Pero otra vez me fui del tema. Le estaba hablando de la Fórmula, señor Papa, se acuerda: no mentir sobre cosas comprobables. —Aunque claro, Ud., que de chico fue un poquito nazi, debe acordarse de aquella regla propagandística de Goebbels que decía miente que algo queda. Acá lo que queda con sus mentiras, señor Papa, son más y más muertos. Por eso, con su legendaria comprensión, comprenderá que me sulfure—. Le decía; le conviene respetar la Fórmula. Aunque claro, con los suyos puede hacer lo que quiera. A los suyos dígales lo que se le cante, señor Papa: para eso son sus seguidores y se supone que le creen. Ellos lo eligieron o, mejor dicho, lo heredaron de siglos y siglos de costumbres y miedos. Y creen, incluso, que, cuando Ud. habla, su «Dios» respalda sus palabras: qué raro, un «Dios» todopoderoso y omnisciente y parece que no sabe para qué sirve un condón.
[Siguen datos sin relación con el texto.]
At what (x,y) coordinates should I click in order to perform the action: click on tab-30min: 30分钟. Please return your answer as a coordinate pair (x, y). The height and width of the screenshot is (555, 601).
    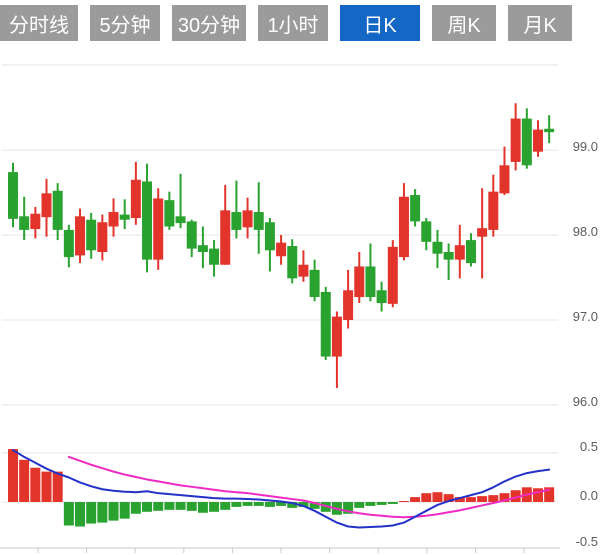
    Looking at the image, I should click on (209, 23).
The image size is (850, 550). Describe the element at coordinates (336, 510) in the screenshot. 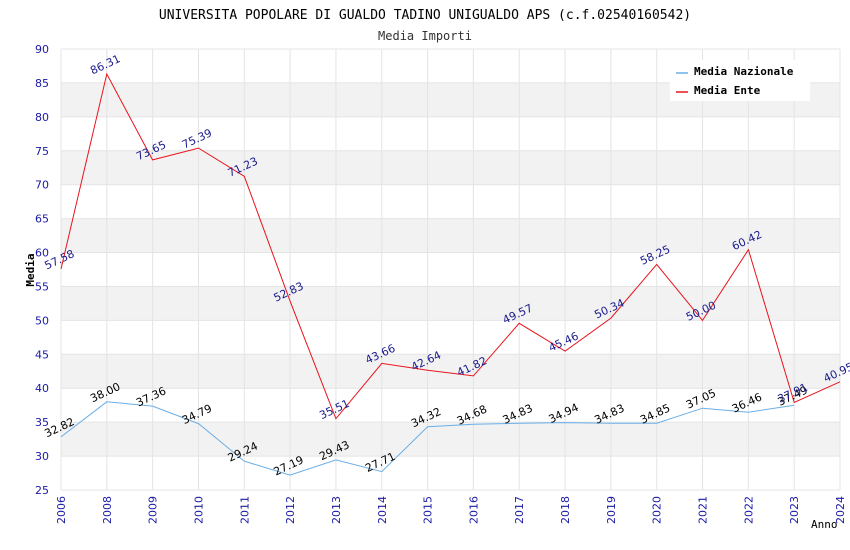

I see `x-tick-label: 2013` at that location.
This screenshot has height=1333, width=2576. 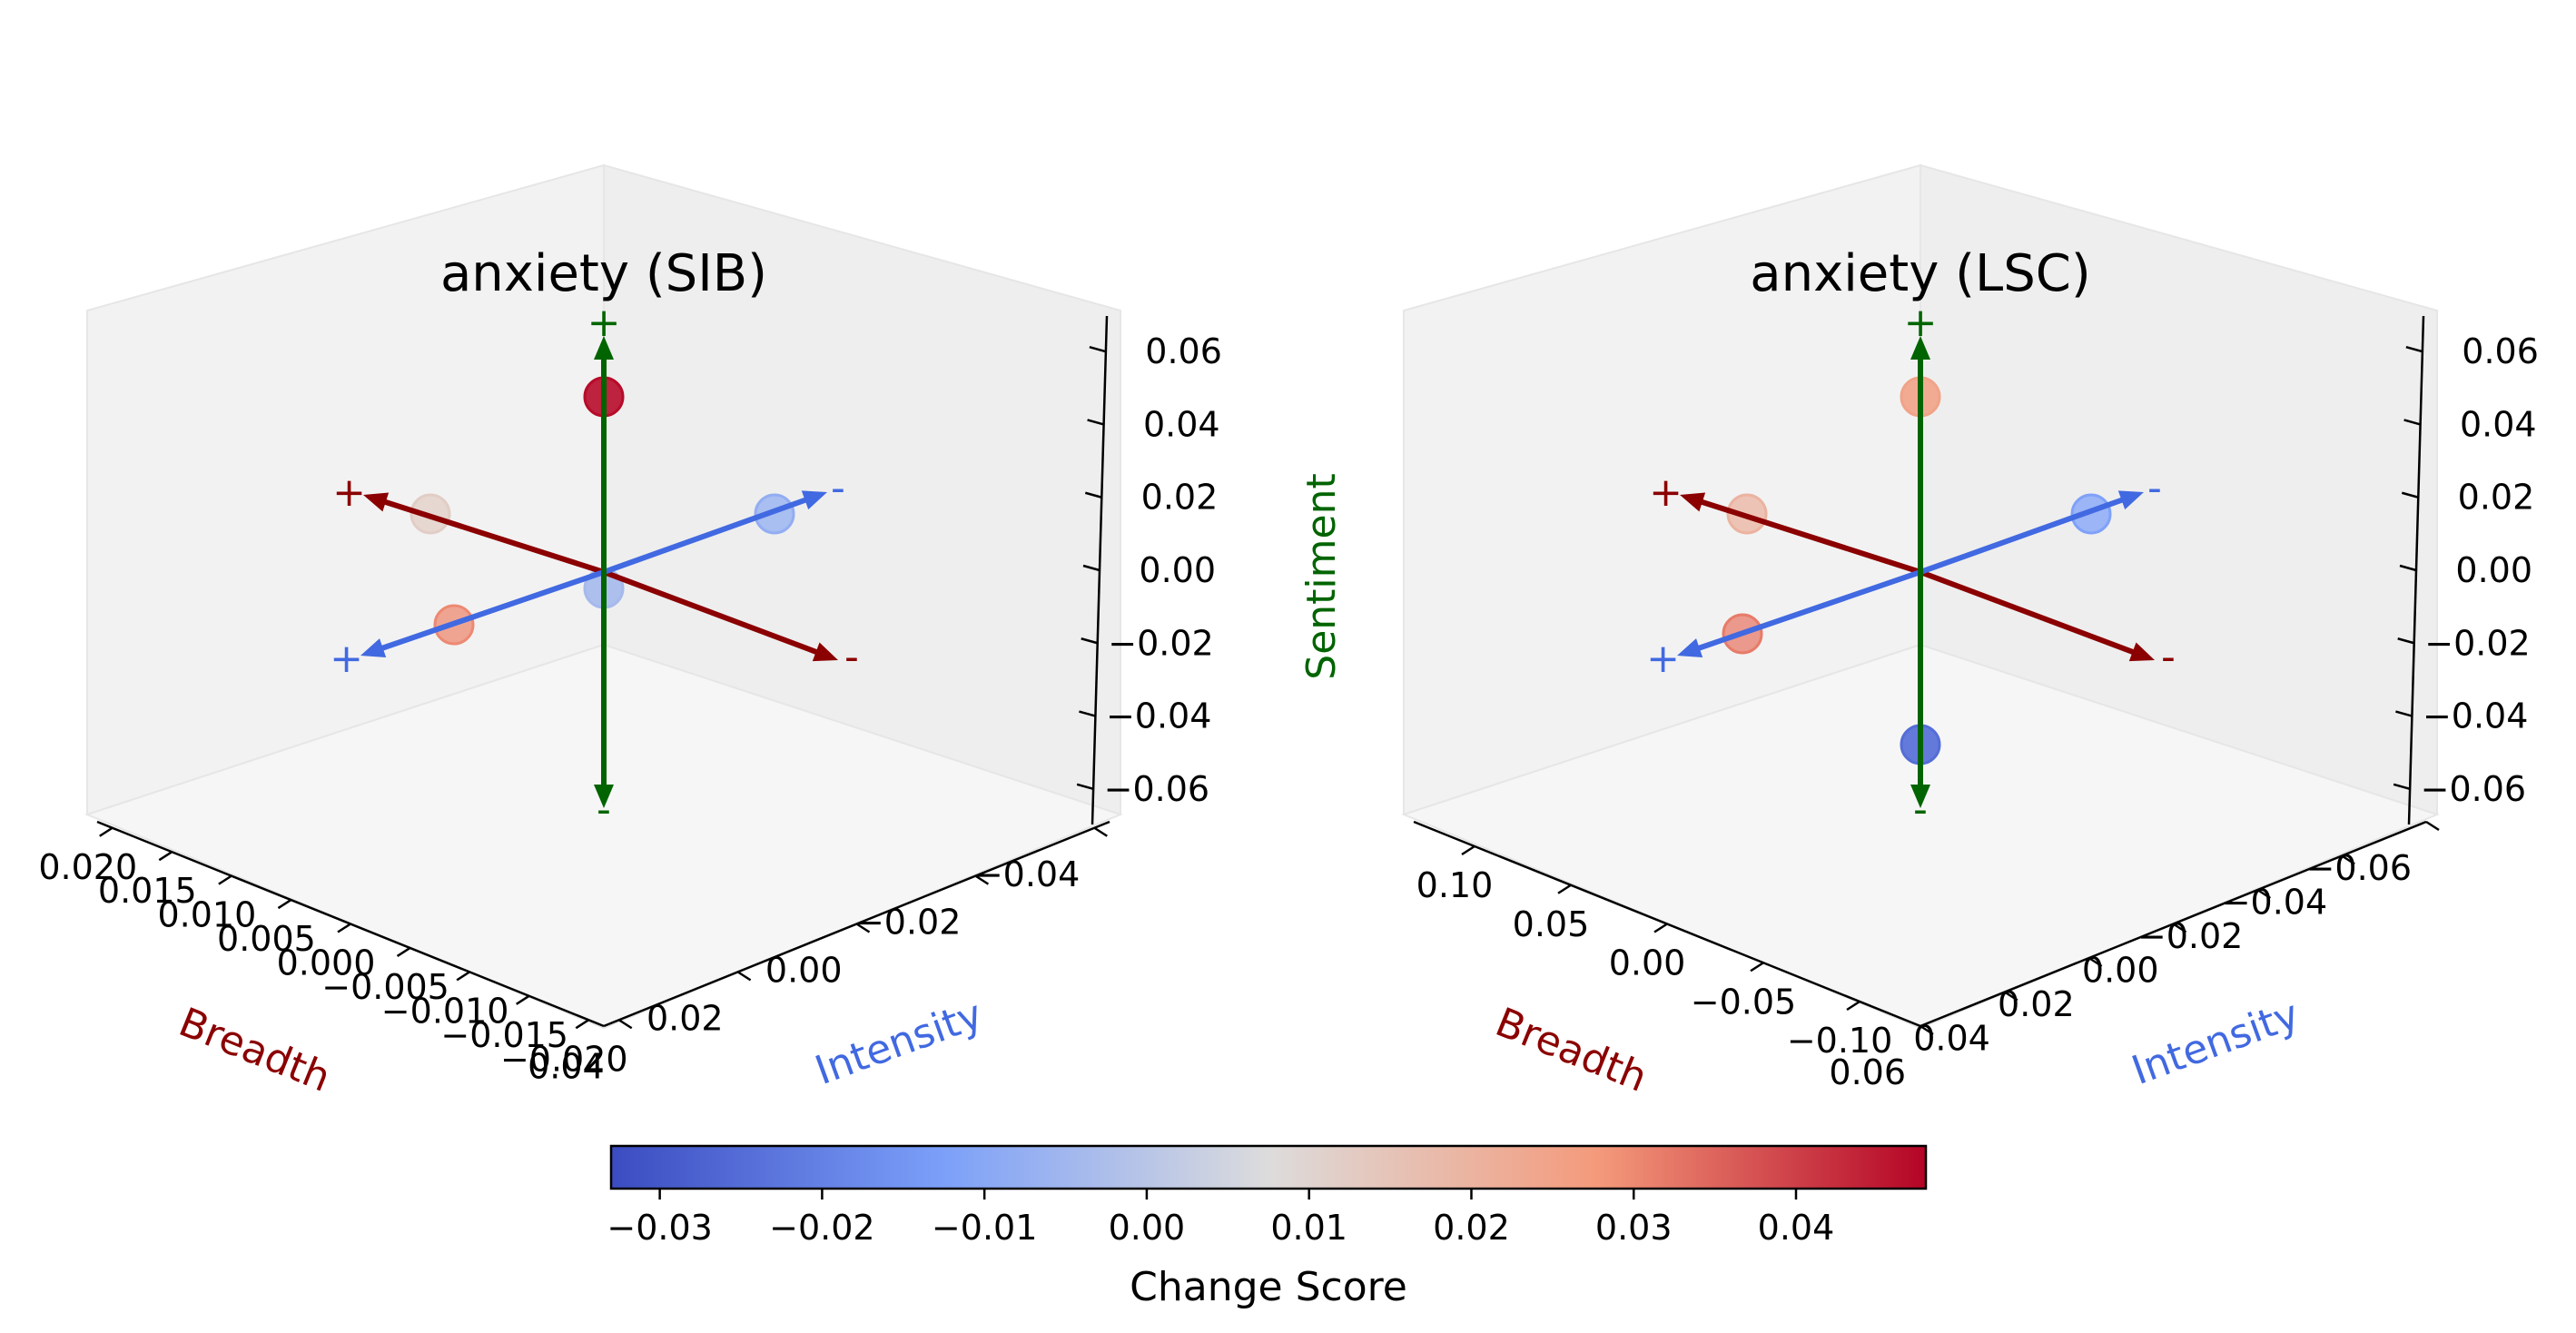 What do you see at coordinates (1268, 1287) in the screenshot?
I see `colorbar-label: Change Score` at bounding box center [1268, 1287].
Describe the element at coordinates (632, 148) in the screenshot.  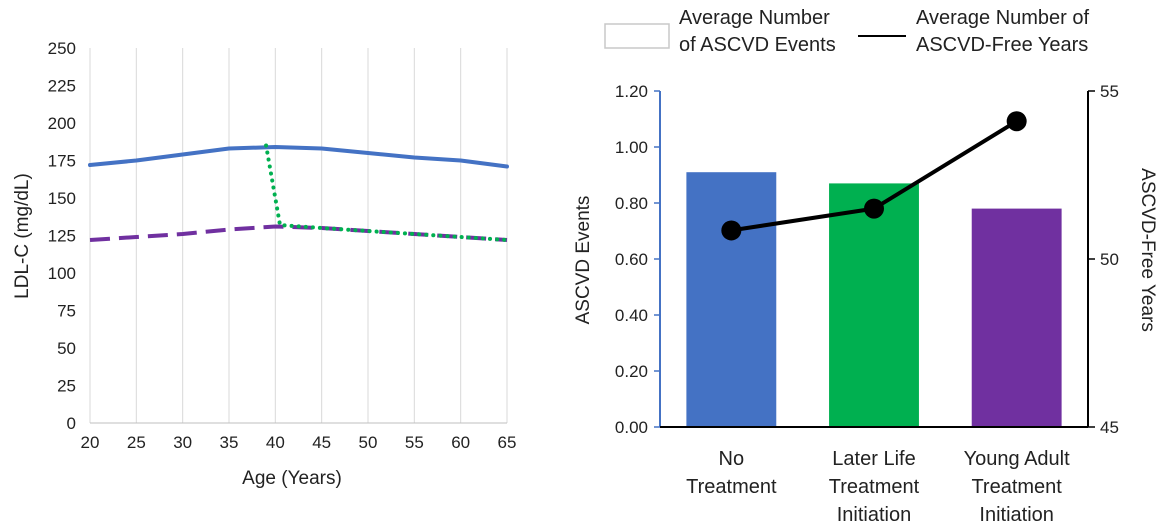
I see `right-chart-left-tick-label: 1.00` at that location.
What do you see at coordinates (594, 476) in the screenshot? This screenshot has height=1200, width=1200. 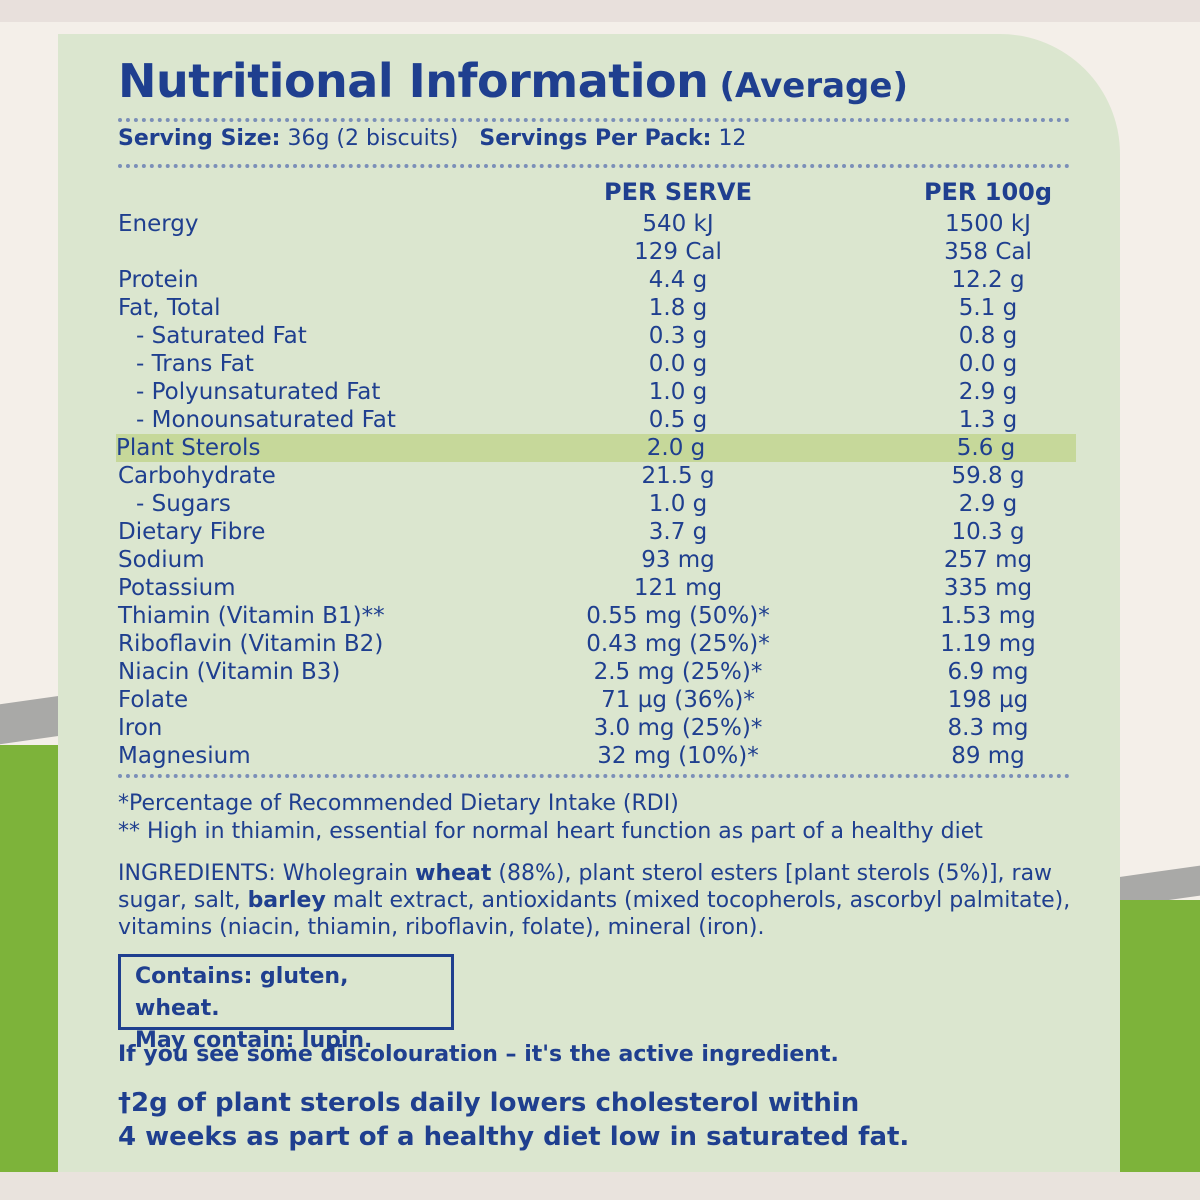 I see `nutrition-row: Carbohydrate 21.5 g 59.8 g` at bounding box center [594, 476].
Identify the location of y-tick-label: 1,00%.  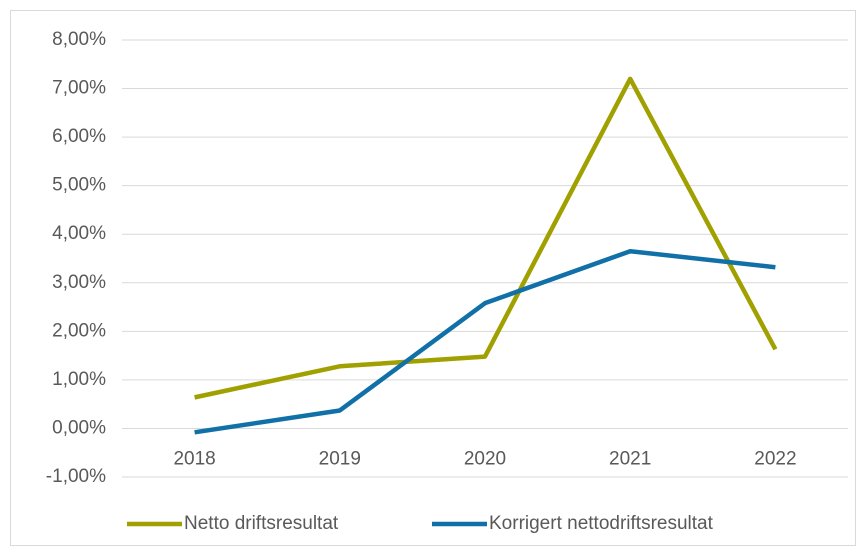
(79, 380).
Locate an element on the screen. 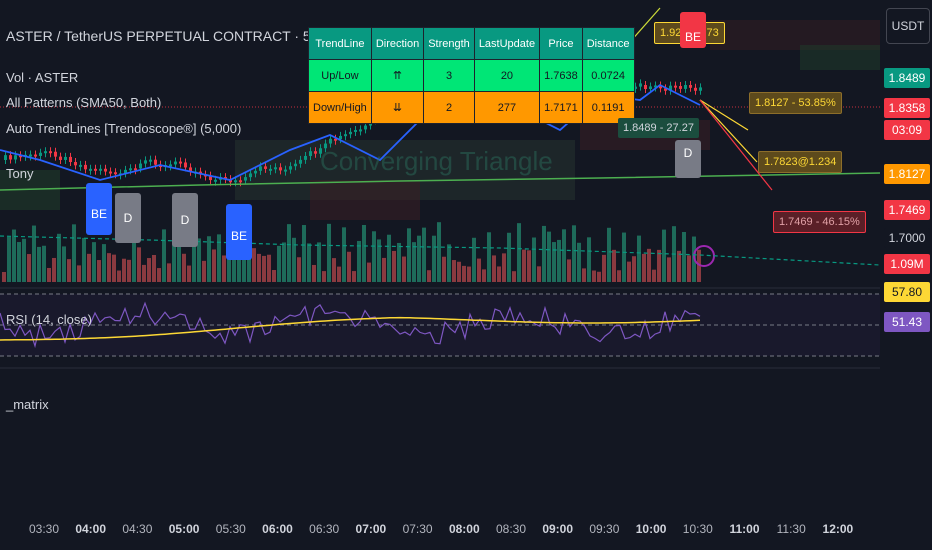  th-lastupdate: LastUpdate is located at coordinates (507, 44).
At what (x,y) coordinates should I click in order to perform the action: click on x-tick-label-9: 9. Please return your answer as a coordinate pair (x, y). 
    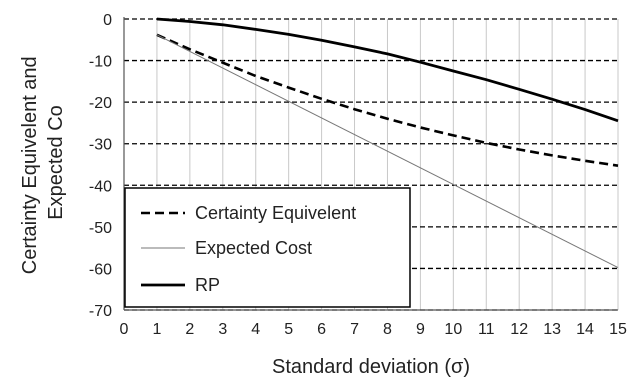
    Looking at the image, I should click on (420, 330).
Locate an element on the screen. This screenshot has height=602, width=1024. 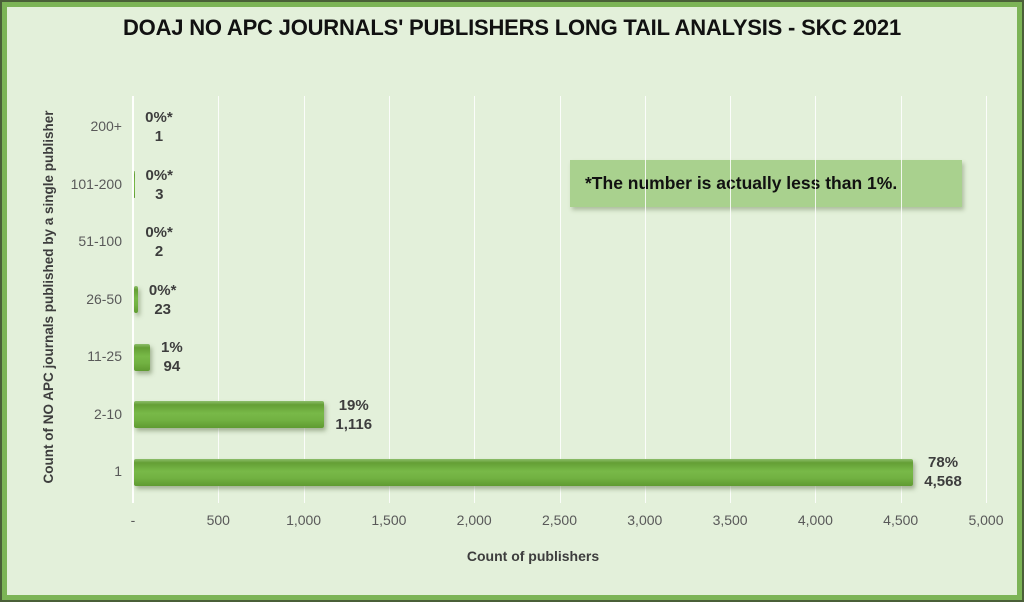
percent-label: 19% is located at coordinates (354, 405).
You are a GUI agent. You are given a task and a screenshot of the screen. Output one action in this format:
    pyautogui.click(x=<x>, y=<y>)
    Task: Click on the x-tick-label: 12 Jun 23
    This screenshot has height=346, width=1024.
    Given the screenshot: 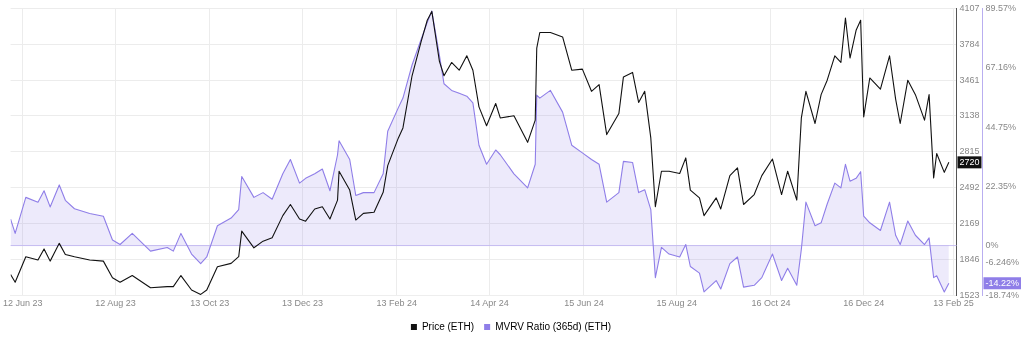 What is the action you would take?
    pyautogui.click(x=22, y=304)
Con los suyos, le decía, lo que quiera. El problema es que, tras tantos siglos de runrún, hay muchas personas que, aunque no crean en su «Dios», creen que Ud. sabe lo que dice: y sí, es un Papa, imagínate, si lo pusieron ahí por algo será, tan preparado. Entonces Ud., señor Papa, se aprovecha de ese capital para tratar de influir en sus conductas, para que la mayor cantidad posible viva como Ud. quiere. Y hace unos meses, señor Papa, Ud. usó ese poco o mucho prestigio que todavía le queda para decirles que usar condones «no solo no resuelve el problema del sida sino que lo agrava y lo aumenta». Eso, señor Papa, es, para empezar, una mentira comprobable y por eso le digo que se está alejando de la Fórmula y que no le conviene. Pero es, sobre todo, un crimen. Ustedes, señor Papa, llevan años cometiendo ese crimen: su iglesia —Ud. lo sabe mejor que nadie— no solo juega con la palabra sino también con su influencia, su riqueza y tantos otros elementos de presión; con ellos hace todo lo posible para que los gobiernos y los organismos internacionales y las oenegés no les lleven condones a esos millones de hombres y mujeres que no se enfermarían ni se morirían si tiraran protegidos; su iglesia hace, incluso, todo lo posible porque ni siquiera les cuenten que así se salvarían. Pero les debe estar yendo un poco mal, señor Papa, si salió Ud. así, a la desesperada, a decir una mentira comprobable. Y sabrá disculpar que me alegre por eso: ojalá en esta les vaya muy mal, y así se salve mucha gente. Pero, por ahora, cada vez que un enfermo de sida contagiado por tirar sin condón gracias a su prédica y sus presiones se muere, Ud. lo está matando, señor Papa, es otro crimen que agrega a su lista. Lástima que dentro de doscientos o trescientos años, cuando su chozno se acuerde de pedir perdón, ninguna de sus víctimas ni los hijos de sus víctimas ni los nietos de sus víctimas va a estar ahí para decirle no, por qué, ahora pague y, sobre todo, deje de mentirnos, señor Papa, que cada vez más gente sabe cosas y la Fórmula cada vez funciona menos.